PROBLEM TO SOLVE
From the first line to the last, print the data exactly.

PROVIDED INFORMATION
-*-

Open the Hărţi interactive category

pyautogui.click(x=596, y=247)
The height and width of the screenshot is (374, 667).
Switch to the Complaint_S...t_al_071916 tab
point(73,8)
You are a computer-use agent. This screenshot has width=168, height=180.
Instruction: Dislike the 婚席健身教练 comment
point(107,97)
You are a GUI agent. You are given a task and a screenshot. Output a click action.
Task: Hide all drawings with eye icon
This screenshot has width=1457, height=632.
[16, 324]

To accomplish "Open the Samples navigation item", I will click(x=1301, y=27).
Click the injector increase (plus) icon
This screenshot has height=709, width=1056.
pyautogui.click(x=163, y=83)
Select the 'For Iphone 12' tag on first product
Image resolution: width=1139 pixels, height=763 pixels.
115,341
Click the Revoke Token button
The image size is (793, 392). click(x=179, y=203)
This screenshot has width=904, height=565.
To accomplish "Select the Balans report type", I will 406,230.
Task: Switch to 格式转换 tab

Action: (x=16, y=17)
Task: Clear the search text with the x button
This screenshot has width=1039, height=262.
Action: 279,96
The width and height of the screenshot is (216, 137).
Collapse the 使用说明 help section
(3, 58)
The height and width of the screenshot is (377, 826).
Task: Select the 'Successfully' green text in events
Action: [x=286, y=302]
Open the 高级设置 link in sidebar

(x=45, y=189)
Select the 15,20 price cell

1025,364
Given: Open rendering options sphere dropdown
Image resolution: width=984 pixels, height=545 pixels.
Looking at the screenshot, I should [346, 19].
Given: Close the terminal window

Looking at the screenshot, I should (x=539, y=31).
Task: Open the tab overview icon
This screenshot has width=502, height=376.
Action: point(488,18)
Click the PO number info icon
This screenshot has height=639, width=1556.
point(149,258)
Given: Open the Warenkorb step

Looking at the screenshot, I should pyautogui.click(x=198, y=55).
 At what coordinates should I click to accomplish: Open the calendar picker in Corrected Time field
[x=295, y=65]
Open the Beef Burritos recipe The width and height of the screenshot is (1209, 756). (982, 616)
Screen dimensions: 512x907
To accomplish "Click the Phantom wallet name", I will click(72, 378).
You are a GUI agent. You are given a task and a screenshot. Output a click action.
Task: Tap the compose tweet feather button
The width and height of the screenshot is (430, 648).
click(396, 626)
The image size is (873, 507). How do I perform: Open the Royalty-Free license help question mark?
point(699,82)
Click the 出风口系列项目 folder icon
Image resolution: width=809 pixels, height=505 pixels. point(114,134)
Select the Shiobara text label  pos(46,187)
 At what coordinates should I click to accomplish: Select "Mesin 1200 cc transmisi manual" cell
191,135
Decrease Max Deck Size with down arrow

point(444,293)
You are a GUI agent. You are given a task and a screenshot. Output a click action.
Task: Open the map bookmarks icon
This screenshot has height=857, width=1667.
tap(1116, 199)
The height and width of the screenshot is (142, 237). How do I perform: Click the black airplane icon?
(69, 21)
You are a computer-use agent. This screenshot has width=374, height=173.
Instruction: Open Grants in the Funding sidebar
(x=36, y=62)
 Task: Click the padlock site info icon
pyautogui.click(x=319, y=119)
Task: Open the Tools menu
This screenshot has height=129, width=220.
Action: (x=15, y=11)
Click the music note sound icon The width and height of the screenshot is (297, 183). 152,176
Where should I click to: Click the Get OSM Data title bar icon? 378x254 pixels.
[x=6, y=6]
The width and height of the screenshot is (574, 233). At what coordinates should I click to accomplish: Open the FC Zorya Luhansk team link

-*-

WRITTEN SOLUTION
Open the Hărţi interactive category

pyautogui.click(x=596, y=247)
The height and width of the screenshot is (374, 667).
Switch to the Complaint_S...t_al_071916 tab
point(73,8)
You are a computer-use agent. This screenshot has width=168, height=180.
Instruction: Dislike the 婚席健身教练 comment
point(107,97)
You are a GUI agent. You are given a task and a screenshot. Output a click action.
Task: Hide all drawings with eye icon
This screenshot has width=1457, height=632.
[16, 324]

To accomplish "Open the Samples navigation item", I will click(x=1301, y=27).
Click the injector increase (plus) icon
This screenshot has height=709, width=1056.
pyautogui.click(x=163, y=83)
Select the 'For Iphone 12' tag on first product
Image resolution: width=1139 pixels, height=763 pixels.
115,341
Click the Revoke Token button
The image size is (793, 392). click(x=179, y=203)
This screenshot has width=904, height=565.
To accomplish "Select the Balans report type", I will 406,230.
Task: Switch to 格式转换 tab

Action: (x=16, y=17)
Task: Clear the search text with the x button
This screenshot has width=1039, height=262.
Action: 279,96
The width and height of the screenshot is (216, 137).
Collapse the 使用说明 help section
(3, 58)
The height and width of the screenshot is (377, 826).
Task: Select the 'Successfully' green text in events
Action: [x=286, y=302]
Open the 高级设置 link in sidebar

(x=45, y=189)
Select the 15,20 price cell

1025,364
Given: Open rendering options sphere dropdown
Image resolution: width=984 pixels, height=545 pixels.
Looking at the screenshot, I should [346, 19].
Given: Close the terminal window

Looking at the screenshot, I should (x=539, y=31).
Task: Open the tab overview icon
This screenshot has width=502, height=376.
Action: point(488,18)
Click the PO number info icon
This screenshot has height=639, width=1556.
point(149,258)
Given: Open the Warenkorb step

Looking at the screenshot, I should pyautogui.click(x=198, y=55).
 At what coordinates should I click to accomplish: Open the calendar picker in Corrected Time field
[x=295, y=65]
Open the Beef Burritos recipe The width and height of the screenshot is (1209, 756). (982, 616)
Screen dimensions: 512x907
To accomplish "Click the Phantom wallet name", I will click(72, 378).
You are a GUI agent. You are given a task and a screenshot. Output a click action.
Task: Tap the compose tweet feather button
The width and height of the screenshot is (430, 648).
click(396, 626)
The image size is (873, 507). How do I perform: Open the Royalty-Free license help question mark?
point(699,82)
Click the 出风口系列项目 folder icon
Image resolution: width=809 pixels, height=505 pixels. point(114,134)
Select the Shiobara text label  pos(46,187)
 At what coordinates should I click to accomplish: Select "Mesin 1200 cc transmisi manual" cell
191,135
Decrease Max Deck Size with down arrow

point(444,293)
You are a GUI agent. You are given a task and a screenshot. Output a click action.
Task: Open the map bookmarks icon
This screenshot has height=857, width=1667.
tap(1116, 199)
The height and width of the screenshot is (142, 237). How do I perform: Click the black airplane icon?
(69, 21)
You are a computer-use agent. This screenshot has width=374, height=173.
Instruction: Open Grants in the Funding sidebar
(x=36, y=62)
 Task: Click the padlock site info icon
pyautogui.click(x=319, y=119)
Task: Open the Tools menu
This screenshot has height=129, width=220.
Action: (x=15, y=11)
Click the music note sound icon The width and height of the screenshot is (297, 183). 152,176
Where should I click to: Click the Get OSM Data title bar icon? 378x254 pixels.
[x=6, y=6]
The width and height of the screenshot is (574, 233). At what coordinates should I click to accomplish: Open the FC Zorya Luhansk team link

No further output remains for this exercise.